Job: Reproduce the passage of the Kangaroo Island Wilderness Trail text below word for word, from "It takes a while" to "scenic coastal track.".

Text extract:
:::::
It takes a while for fire recovery to do its magic and for a trail and its facilities to be rebuilt but in December 2023, the trail finally reopened to individual hikers.

And so on a spur of the moment, we decided to book a short trip to Kangaroo Island and hike the 66km Kangaroo Island Wilderness Trail in March.

View along the coast at Snake Lagoon, Kangaroo Island Wilderness Trail

I desperately needed a break from work and a good dose of nature, and since the KIWT fits very neatly into a week, it ended up being a great choice for a week’s getaway.


KANGAROO ISLAND WILDERNESS TRAIL: OVERVIEW

The Kangaroo Island Wilderness Trail (KIWT) is not the world’s most amazing hiking trail. It’s not even Australia’s most incredible hiking trail (try the Larapinta for that) but the KIWT is a very enjoyable, scenic coastal track.

Being a southern coastal hike, we kept comparing the Kangaroo Island Wilderness Trail to the Three Capes Track (TCT) in Tassie, even though they’re both quite different trails (and with vastly different amenities and associated price tags).

From a scenic point of view, I enjoyed the KIWT more than the Three Capes Track while the husband preferred the TCT for its dramatic cliffs.

Looking back on the sprawling Kangaroo Island coastline on Day 2
The Kangaroo Island Wilderness Trail at a glance
Distance: 66KM
Time: 4-5 days
Highest Elevation: 150m
Grade: 4 (moderate)
Start Point: Flinders Chase Visitor Centre
End Point: Kelly Hill Caves
Permits: National Parks & Wildlife Service SA
Cost: $193 pp

Personal enjoyment rating:

THE BASICS IN SLIGHTLY MORE DETAIL

There aren’t too many options when it comes to hiking the Kangaroo Island Wilderness Trail.

In March 2024, the trail fee was AU$193 each, and included campsite fees (4 nights), a large waterproof map (provided at induction), and admission to Kelly Hill Caves. You’ll need to book your hike online to secure a permit.

The 60-odd kilometre trail can only be hiked in one direction – west to east – and usually takes about five days.

Your last day is either very short (about 7.6km), or it could quite feasibly be squished into the previous day if you don’t mind a longer day as your last day, thus making the KIWT a 4-day hike. You’ll need a car shuffle or arrange a private shuttle back to the start though.

12 individual hikers are allowed on the trail each day, and you can only stay at each campsite for one night. There were eight other hikers when we hiked the trail, which was fairly full given that other people were completely on their own (based on what I gleaned from logbook entries).

You may also meet a few guided groups, most of which will not actually stay on the trail but get bussed in and out every day. We met about three different groups over the five days but none stayed in the campgrounds so it still felt fairly quiet and relaxing.
:::::
Data:
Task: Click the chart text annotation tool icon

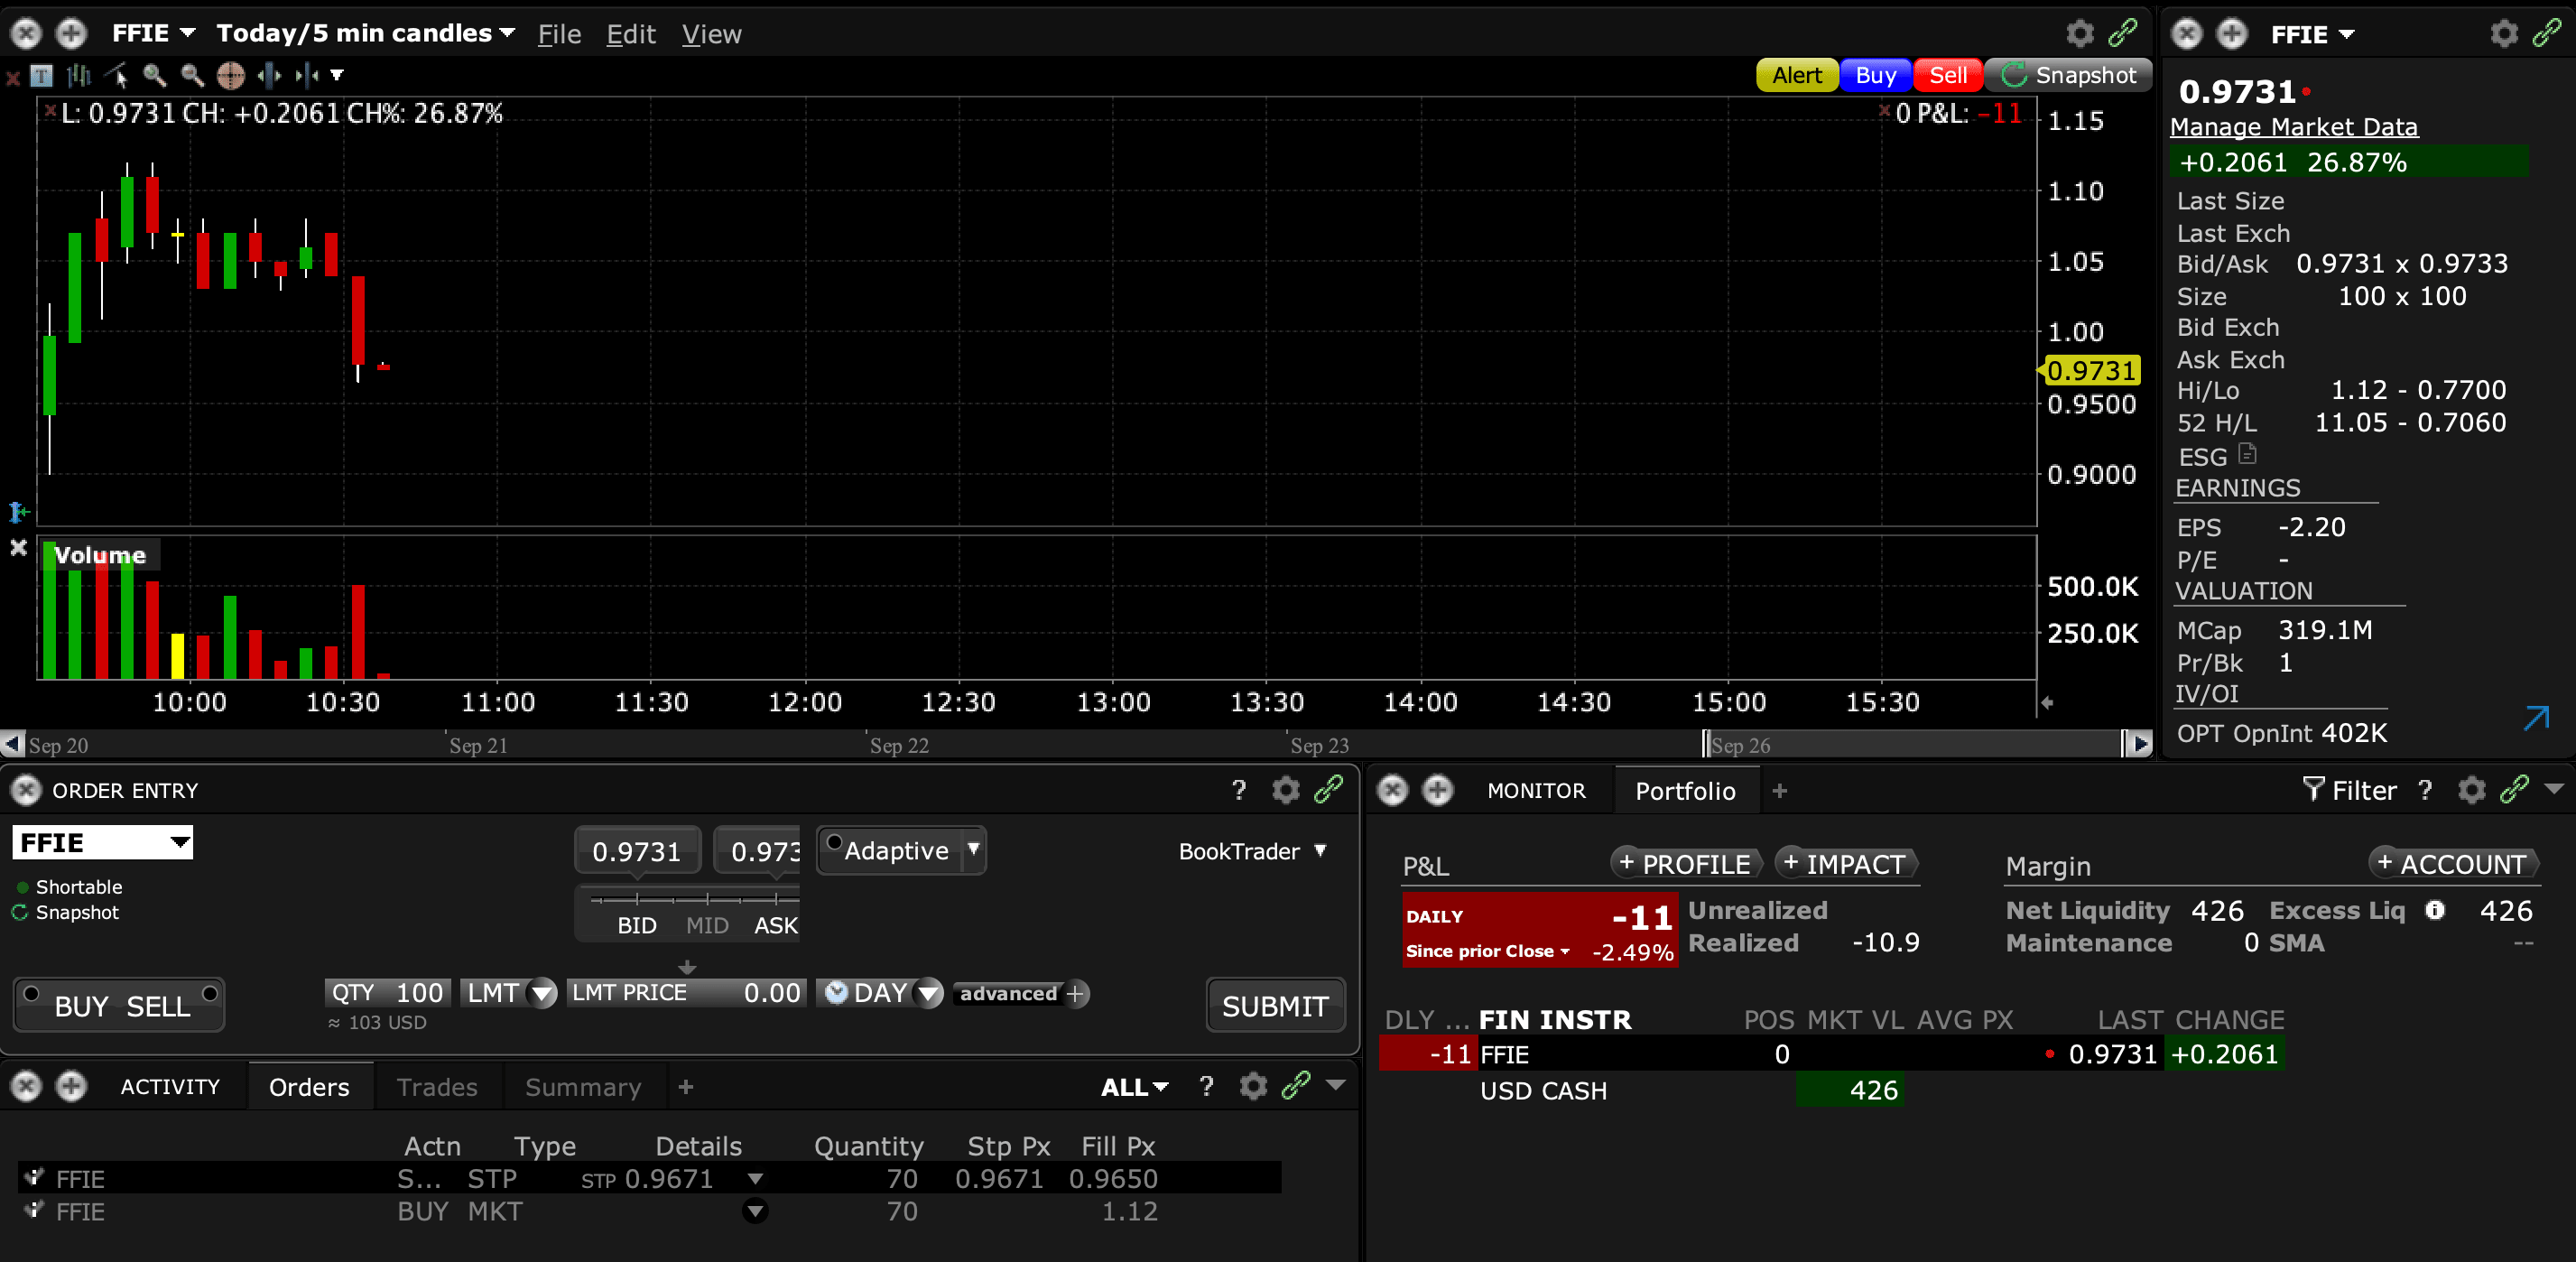Action: (42, 75)
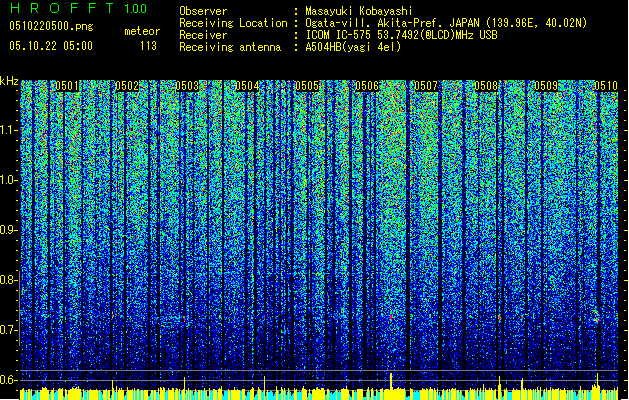Select the 1.0 frequency axis label
Viewport: 629px width, 400px height.
[x=10, y=180]
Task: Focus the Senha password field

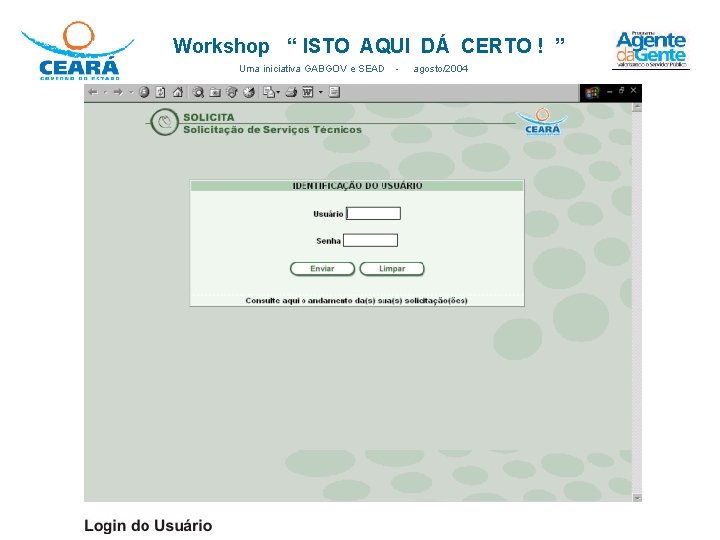Action: (371, 240)
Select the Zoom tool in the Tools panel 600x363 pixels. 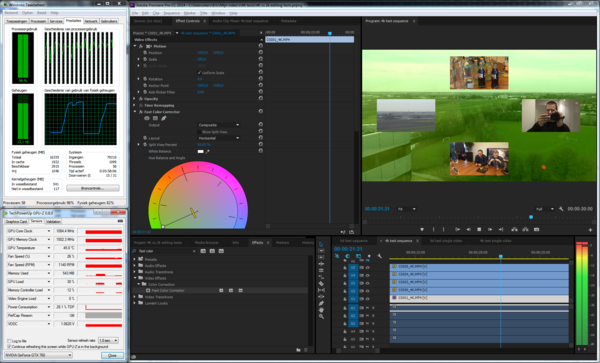click(x=321, y=316)
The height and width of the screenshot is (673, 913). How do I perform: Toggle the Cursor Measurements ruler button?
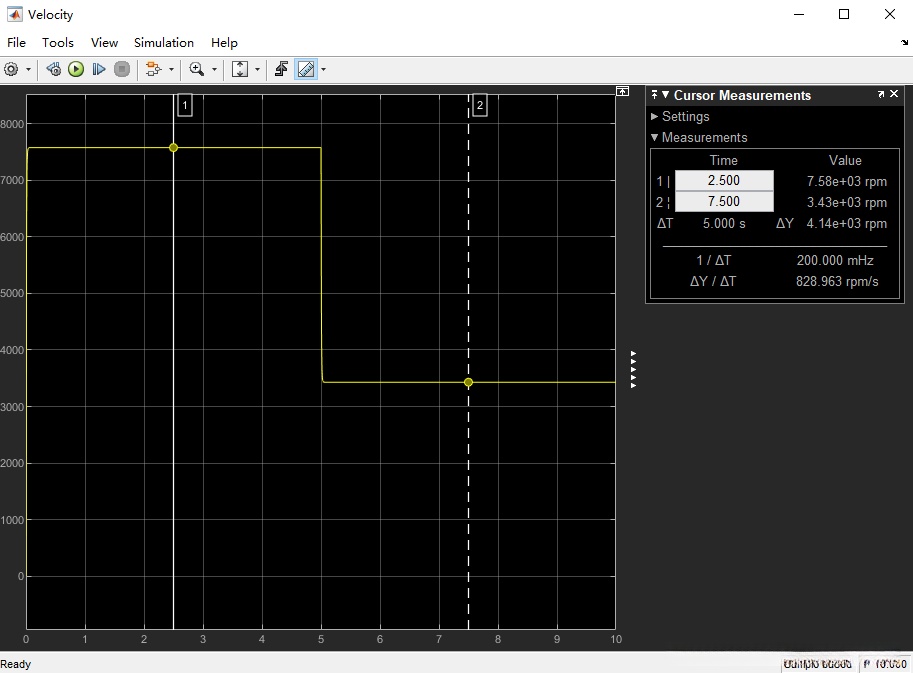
:::::
Exercise solution:
It takes a while for fire recovery to do its magic and for a trail and its facilities to be rebuilt but in December 2023, the trail finally reopened to individual hikers.

And so on a spur of the moment, we decided to book a short trip to Kangaroo Island and hike the 66km Kangaroo Island Wilderness Trail in March.

View along the coast at Snake Lagoon, Kangaroo Island Wilderness Trail

I desperately needed a break from work and a good dose of nature, and since the KIWT fits very neatly into a week, it ended up being a great choice for a week’s getaway.


KANGAROO ISLAND WILDERNESS TRAIL: OVERVIEW

The Kangaroo Island Wilderness Trail (KIWT) is not the world’s most amazing hiking trail. It’s not even Australia’s most incredible hiking trail (try the Larapinta for that) but the KIWT is a very enjoyable, scenic coastal track.